HAVE OPEN COMMUNICATION
Your preschooler may have quite a bit of confusion coming their way, and will need some extra comfort. Having open communication with your child is important in helping them prepare for change.
Prepare for Questions
Your preschooler may not know what to say, or may be full of questions. You should prepare for the latter. Here are some things your preschooler may want to know.
- Where they will be living
- If they will still go to their school
- If they can still see their friends
- If both parents will still live together
- Why you are divorcing
- If you still love them
- If it’s their fault
Those last two questions are where the reassuring really comes in. Young children tend to think that things like this are their fault, even if they don’t say so. One of the best things you can do for your preschooler is make sure they know that nothing is their fault, you both still love them very much, and nothing will ever change that.
Be as honest as you can be, while giving age appropriate information. If your child will have to go to a new school, let them know and start helping them adjust to the idea. Your preschooler doesn’t need anything else thrown at them right now, so try to keep them in the loop as much as possible.
STICK TO ROUTINES
Routine is extremely important in your preschoolers development, and right now is a crucial time to stick to as many as possible. Understandably, some things are going to change. This brings us back to having open communication. Talk to your preschooler about any routines that will have to change.
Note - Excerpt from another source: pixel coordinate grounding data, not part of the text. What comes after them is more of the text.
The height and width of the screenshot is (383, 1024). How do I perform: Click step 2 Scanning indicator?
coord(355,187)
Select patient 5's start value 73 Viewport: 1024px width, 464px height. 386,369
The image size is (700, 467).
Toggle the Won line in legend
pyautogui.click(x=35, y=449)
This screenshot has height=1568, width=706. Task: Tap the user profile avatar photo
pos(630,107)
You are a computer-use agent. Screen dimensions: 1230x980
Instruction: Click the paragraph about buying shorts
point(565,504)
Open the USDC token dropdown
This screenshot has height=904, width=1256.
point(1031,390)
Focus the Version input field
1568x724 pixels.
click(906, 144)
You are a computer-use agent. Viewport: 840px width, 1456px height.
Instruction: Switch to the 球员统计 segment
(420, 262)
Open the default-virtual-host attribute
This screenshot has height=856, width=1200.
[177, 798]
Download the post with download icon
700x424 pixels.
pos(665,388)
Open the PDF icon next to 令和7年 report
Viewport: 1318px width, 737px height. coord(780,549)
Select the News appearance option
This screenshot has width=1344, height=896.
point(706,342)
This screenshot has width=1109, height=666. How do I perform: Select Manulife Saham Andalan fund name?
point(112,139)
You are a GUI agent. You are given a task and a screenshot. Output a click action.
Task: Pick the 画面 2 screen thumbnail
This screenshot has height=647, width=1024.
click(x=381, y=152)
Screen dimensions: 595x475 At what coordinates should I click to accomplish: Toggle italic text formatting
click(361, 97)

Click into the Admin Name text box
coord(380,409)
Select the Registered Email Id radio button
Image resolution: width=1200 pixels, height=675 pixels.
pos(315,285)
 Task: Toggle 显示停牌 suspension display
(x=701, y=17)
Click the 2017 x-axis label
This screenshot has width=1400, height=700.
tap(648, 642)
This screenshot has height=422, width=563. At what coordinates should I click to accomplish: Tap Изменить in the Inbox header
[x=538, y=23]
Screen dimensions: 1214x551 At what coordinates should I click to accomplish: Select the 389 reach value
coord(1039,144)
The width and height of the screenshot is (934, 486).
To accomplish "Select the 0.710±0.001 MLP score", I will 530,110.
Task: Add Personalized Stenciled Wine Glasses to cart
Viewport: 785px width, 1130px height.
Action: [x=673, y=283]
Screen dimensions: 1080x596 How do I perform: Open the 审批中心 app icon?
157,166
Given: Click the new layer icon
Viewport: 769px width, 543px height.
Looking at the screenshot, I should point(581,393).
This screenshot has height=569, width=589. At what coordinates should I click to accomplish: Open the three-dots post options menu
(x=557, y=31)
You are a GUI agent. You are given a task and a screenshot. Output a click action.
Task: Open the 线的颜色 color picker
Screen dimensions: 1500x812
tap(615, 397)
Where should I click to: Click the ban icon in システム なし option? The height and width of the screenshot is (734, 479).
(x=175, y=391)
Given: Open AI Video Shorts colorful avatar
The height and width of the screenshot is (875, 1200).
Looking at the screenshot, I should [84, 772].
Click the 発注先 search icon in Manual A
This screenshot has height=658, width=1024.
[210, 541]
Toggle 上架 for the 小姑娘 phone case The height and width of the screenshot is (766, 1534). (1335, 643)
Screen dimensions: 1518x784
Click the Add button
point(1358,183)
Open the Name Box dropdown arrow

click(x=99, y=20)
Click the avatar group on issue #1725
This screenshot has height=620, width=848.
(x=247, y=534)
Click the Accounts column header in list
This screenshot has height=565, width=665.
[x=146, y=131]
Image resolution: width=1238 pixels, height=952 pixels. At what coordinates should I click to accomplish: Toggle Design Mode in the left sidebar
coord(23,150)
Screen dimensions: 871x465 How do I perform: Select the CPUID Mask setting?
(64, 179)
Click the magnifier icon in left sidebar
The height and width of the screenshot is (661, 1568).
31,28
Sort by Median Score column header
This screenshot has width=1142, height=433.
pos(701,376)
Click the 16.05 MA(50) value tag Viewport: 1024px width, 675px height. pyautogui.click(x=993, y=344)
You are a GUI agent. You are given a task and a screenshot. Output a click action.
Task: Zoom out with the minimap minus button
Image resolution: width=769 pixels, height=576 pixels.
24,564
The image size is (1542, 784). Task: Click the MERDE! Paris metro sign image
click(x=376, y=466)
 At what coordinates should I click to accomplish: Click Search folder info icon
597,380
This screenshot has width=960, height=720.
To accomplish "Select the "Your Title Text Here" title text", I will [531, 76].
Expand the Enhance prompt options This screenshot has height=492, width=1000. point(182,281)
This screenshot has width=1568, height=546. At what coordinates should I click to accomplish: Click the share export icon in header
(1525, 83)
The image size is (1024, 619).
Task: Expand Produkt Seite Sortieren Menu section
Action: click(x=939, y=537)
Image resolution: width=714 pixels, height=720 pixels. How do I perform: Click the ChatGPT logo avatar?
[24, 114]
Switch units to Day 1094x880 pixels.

Your preschooler may be going through a change of home, school, friends, and regular life… so keep making those Saturday morning pancakes, reading that favorite book, singing that night time song, and whatever other normalcy you can keep in your preschooler’s life.
KEEP CONFLICT BEHIND CLOSED DOORS
Seeing some healthy conflict, and resolution can be good for your preschooler… but seeing the wrong kind of conflict can be damaging. Try to keep your interactions as healthy as possible in front of your preschooler. If your interactions are leading to screaming, throwing things, or any other unhealthy behaviors, it may be best to minimize in person interactions as much as possible until things settle down.
If necessary, stick to only phone calls about your preschooler, and agree on a family member to delegate the pick ups and drop offs of your preschooler between you. It will be easier on everyone to get through this when conflict can be eliminated.
SEEK OUTSIDE HELP
This can be an overwhelming time for you as well. Even if part of you is jumping for joy about your new found freedom, you know you have your preschooler to think about. Dealing with everything that’s changing for you right now, and trying to help your preschooler adjust is too much for you to handle alone.
Talk to somebody…even a friend or family member. Don’t be ashamed to seek professional help if you need it. A therapist can help you deal with your emotions, and help you with your concerns about your preschooler.
Being able to vent to someone will help you be your best self when you’re around your preschooler. It’s important not to use your preschooler as a crutch…they need you to be theirs, in order to adjust to this new life.